COT 6930 – Web Mining

(Unique # 15502)

 

Course Description:

 

This course covers the techniques used to model, analyze, and understand the internet and the web, especially the web graph and hypertext data.

 

Textbook:

Modeling the Internet and the Web – Probabilistic Methods and Algorithms, P. Baldi, P. Frasconi, and P. Smyth, John Wiley & Sons, 2003

 

References:

Mining the Web: Analysis of Hypertext and Semi Structured Data, by Soumen Chakrabarti, Morgan Kaufmann, 2002

Modern Information Retrieval, by Ricardo Baeza-Yates and Berthier Ribiero-Neto, Addison-Wesley, 1999

Machine Learning, by Tom Mitchell, McGraw Hill, 1997

 

Instructor:

Dr. Shi Zhong, Assistant Professor of Computer Science and Engineering

 

Contact:

zhong@cse.fau.edu, 7-3168, S&E 366

 

Goals:

To provide a comprehensive introduction to the modeling and analyzing of the internet and the web;

To introduce probabilistic methods and algorithms underlying web search engine and web crawling;

To design data mining and machine learning algorithms for the analysis of web hypertext documents, web logs, and web link structure;

To understand and model human web browsing behavior;

To understand collaborative filtering and its e-commerce applications.

 

Time and Place:

Mondays and Wednesdays, 2 – 3:20 PM, Instructional Services Bldg.

 

Office Hours:

Mondays and Wednesdays, 3:30 – 6:30 PM

 

 

Prerequisites:             STA 4821 – Stochastic Models in CS or equivalent

An understanding of basic probability, calculus, matrix/linear algebra, as well as elementary concepts in data structure and algorithms is required. Additional knowledge of graph theory and optimization is helpful but not required.

 

Topics:

  1. Modeling problems associated with the internet and the web
  2. Web graph structure
  3. Web content analysis, link analysis
  4. Web search, crawling techniques
  5. Web usage mining, modeling user browsing behavior
  6. E-commerce and web mining

 


Grading:

40% homework (4), 30% exams (1), 30% group project (1).

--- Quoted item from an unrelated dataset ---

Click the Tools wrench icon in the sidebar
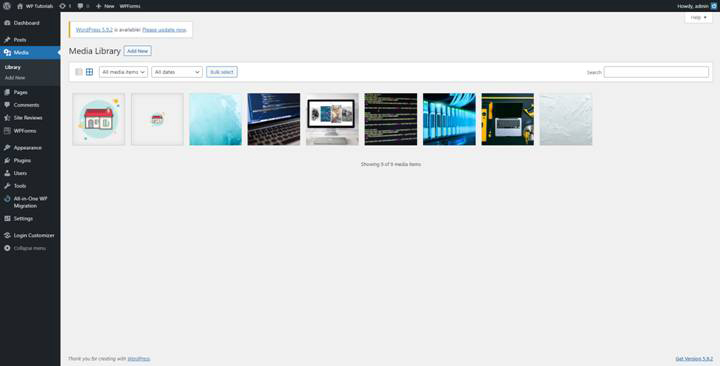 [x=7, y=186]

·        There will be four homework assignments, 10% each. Homework problems might include: programming on web page extraction, web crawling; solving probability and optimization-related mathematical questions; running and analyzing data mining experiments using publicly available software packages; conceptual analysis and design of algorithms.

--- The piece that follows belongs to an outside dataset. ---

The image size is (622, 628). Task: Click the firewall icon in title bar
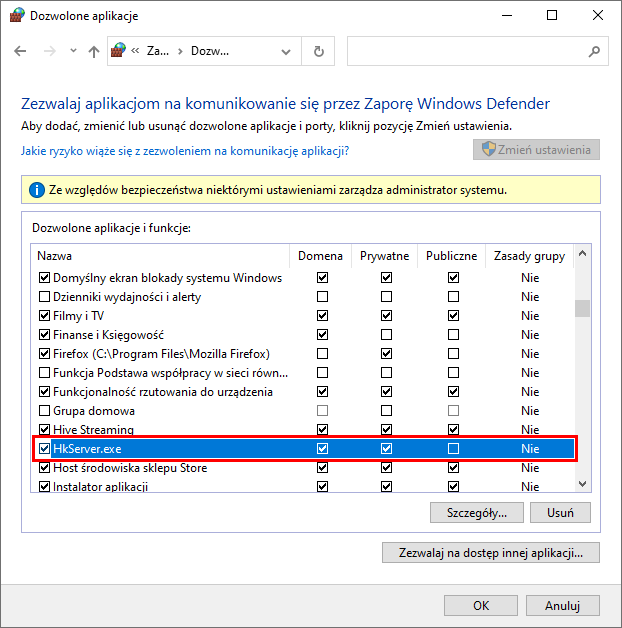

·        You can choose to substitute one of the four assignments with an in-class 15-minute presentation. The presentation can be a critical analysis of a research paper of your interest or a status report of your project. You are required to prepare slides for the presentation, which includes a 12-minute talk and a 3-minute Q&A session. You will be graded based on clarity and handling of questions.

·        One mid-term exam will be held on Wednesday, October 12, 2005, in class. The midterm will cover lectures up to (including) web link analysis. That means: web technologies related to web mining, web graph, textual analysis, and link analysis.

·        A project group must consist of two or three students enrolled in the class. Projects will be graded on a 100 point scale (but count 30% of final grade) with the following point distributions: 5 points for format, 5 points for proposal, 30 points for report writing (organization, smoothness, and structure), 60 points for report content (originality, comprehensiveness, and completeness, etc).

 

Project requirements:

Your course project must address a well-defined problem, which can be (a) theoretical improvement and analysis of an existing algorithm; (b) modifying and improving an existing algorithm, with empirical validation; (c) using an existing data mining algorithm to solve a practical problem; (d) comparative study (empirically or theoretically) of several existing methods for a specific problem; (e) implementation of a web mining tool. If you are not sure about what you have in mind, try to discuss with me before turning in your proposal. Some example projects and resources are available at:

http://polaris.cse.fau.edu/~zhong/web/projects.htm.

 

A one-page (or maximum two pages, single space) project proposal, containing problem description, motivation, proposed work, and references, is due on Wednesday, September 28.

 

Project reports are due in the final week (Wednesday, December 7). All reports should be formatted in double space, with 11pt or 12pt font size and one inch margin on all sides. Page limit: maximum 10 pages (excluding source code). Report structure should be similar to a technical paper you have seen in technical conference or journal papers.

 

Policy on cheating:

Any form of cheating will not be accepted. You are allowed to discuss with others on your homework assignments but cannot copy programs or writing from others. In your project report, you should pay special attention to describing in detail what is existing work and what is your work. (It is OK to quote a few sentences or a paragraph from published resources.)

 

Reminder:

August 29, 2005 – last day to drop without consequences

September 28, 2005 – project proposals due

October 14, 2005 – last day to drop without getting an F grade

December 7, 2005 – final project report due